The means of public transportation must be safe and reliable, in the first turn. Security is achieved through the vast experience of use and component parts tested in the process of operation. Reliability also derives from experience and it is a vital long-term factor. Suspended operation of a high-speed train for maintenance or, even worse, repairs, is extremely expensive. An important optimization parameter is the annual mileage of 500,000 kilometers, which is a regular indicator for TGV trains.

Progress should be evolutionary rather than revolutionary. One has to be cautious and patient in the introduction of new engineering solutions, especially in the case of the railroad infrastructure. At the same time, the rolling stock must constantly adjust to the customer needs. Accessibility and spatial comfort are major parameters subject to optimization.

Railroads came into existence about 200 years ago in the course of the first industrial revolution, a revolution of coal and steel. The ongoing digital revolution will give a fresh start to high-speed rail.

We have been witnessing a new wave in the development of rail transportation and, respectively, high-speed lines. High-speed rail may be improved in two aspects thanks to the considerable advantages of new information and telecommunication technologies.
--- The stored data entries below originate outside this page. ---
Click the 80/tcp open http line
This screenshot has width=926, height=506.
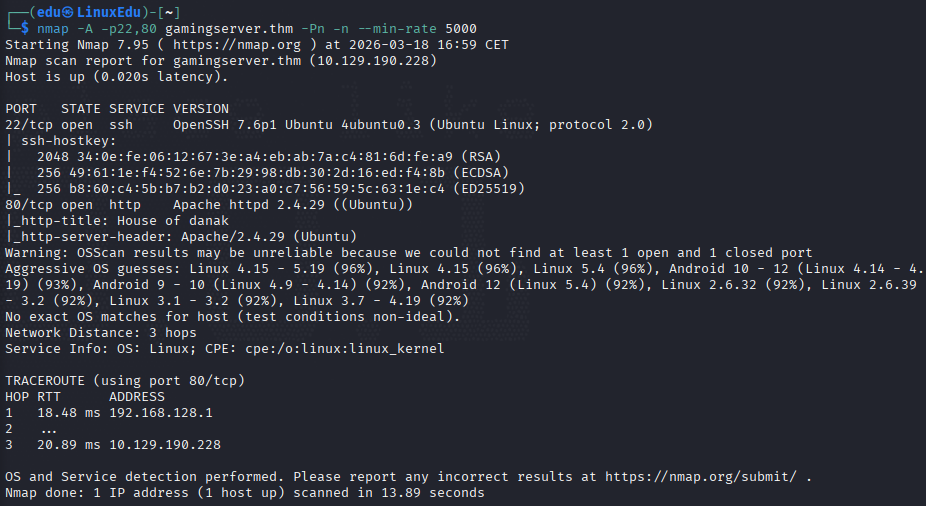tap(209, 204)
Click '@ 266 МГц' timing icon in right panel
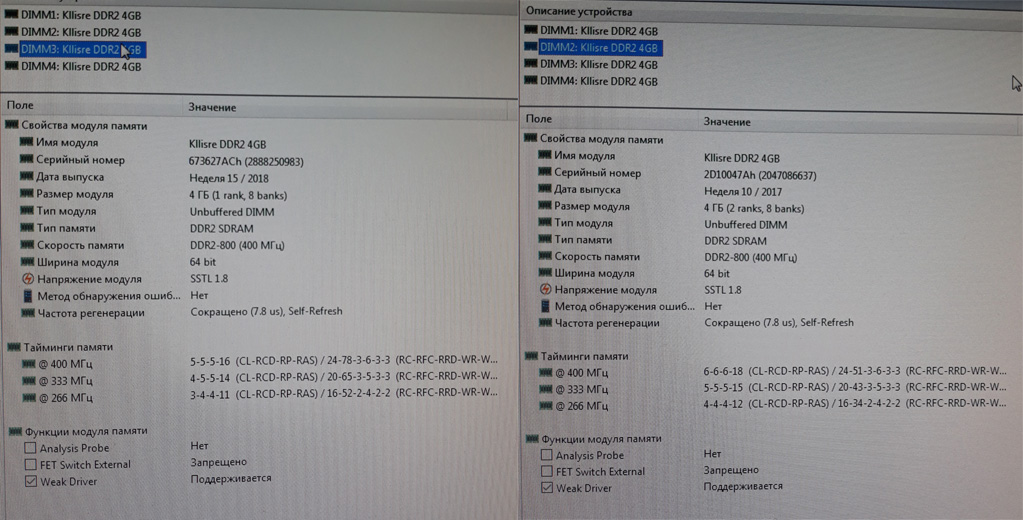The image size is (1023, 520). (545, 405)
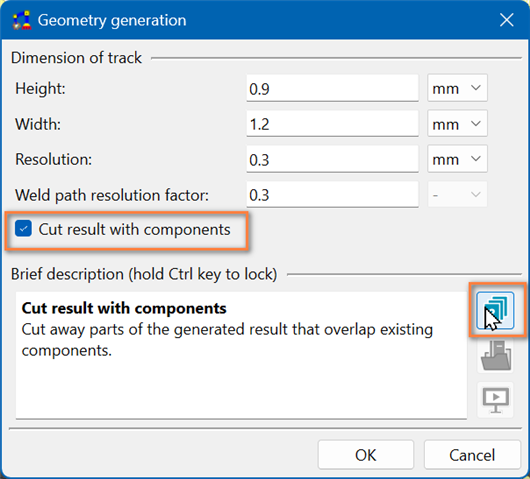The image size is (530, 479).
Task: Toggle Cut result with components checkbox
Action: tap(23, 229)
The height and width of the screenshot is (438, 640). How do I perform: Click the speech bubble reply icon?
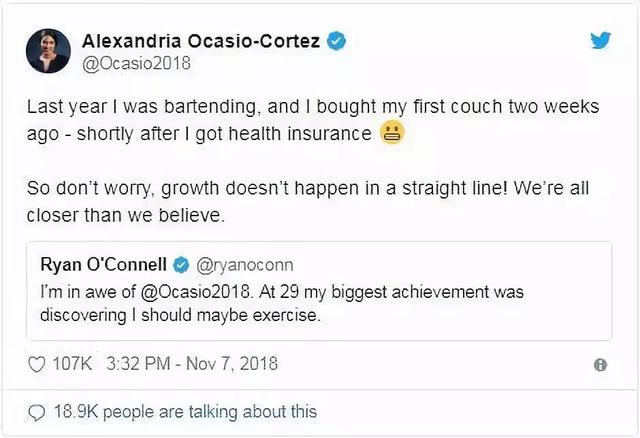coord(37,412)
Modern instruments can monitor the technical condition of vital high-speed rail elements (such as the train, electric power systems, contact wire and infrastructure) and improve the quality and safety of operation. The shift from routine maintenance to preventive maintenance and repairs may significantly improve the preparedness and cost effectiveness of the railroad network.

A noteworthy technical advantage of the digital revolution is the sizable increase of the traffic capacity of high-speed lines linked to crucial transformations in the operation of signal systems. Information technologies introduced in that sector made possible and safe the calculation and transfer of data regarding the factual speed of each train. The distance between two high-speed trains may be reduced a lot being aware of the minimal distance the trains pass in emergency brake application.

Higher operational and booked speed will be a more important change from the point of view of the connection between a passenger and a transport operator. Digital innovations allow the railroad sector to solve the central task of high-speed transportation – mass transportation with an individual approach to every passenger. Next-generation high-speed trains are already accomplishing this mission.

An operator can offer an individual approach to every passenger: during their journey people may receive required information in the real-time mode (for instance, using a smart phone), enjoy higher levels of comfort and a calm atmosphere (thanks to the positioning of their seats on a train and notification about the arrival at a station). Connection between information systems of operators in an intermodal environment will give a passenger an access to the Internet and the joy of individual service benefits throughout the trip.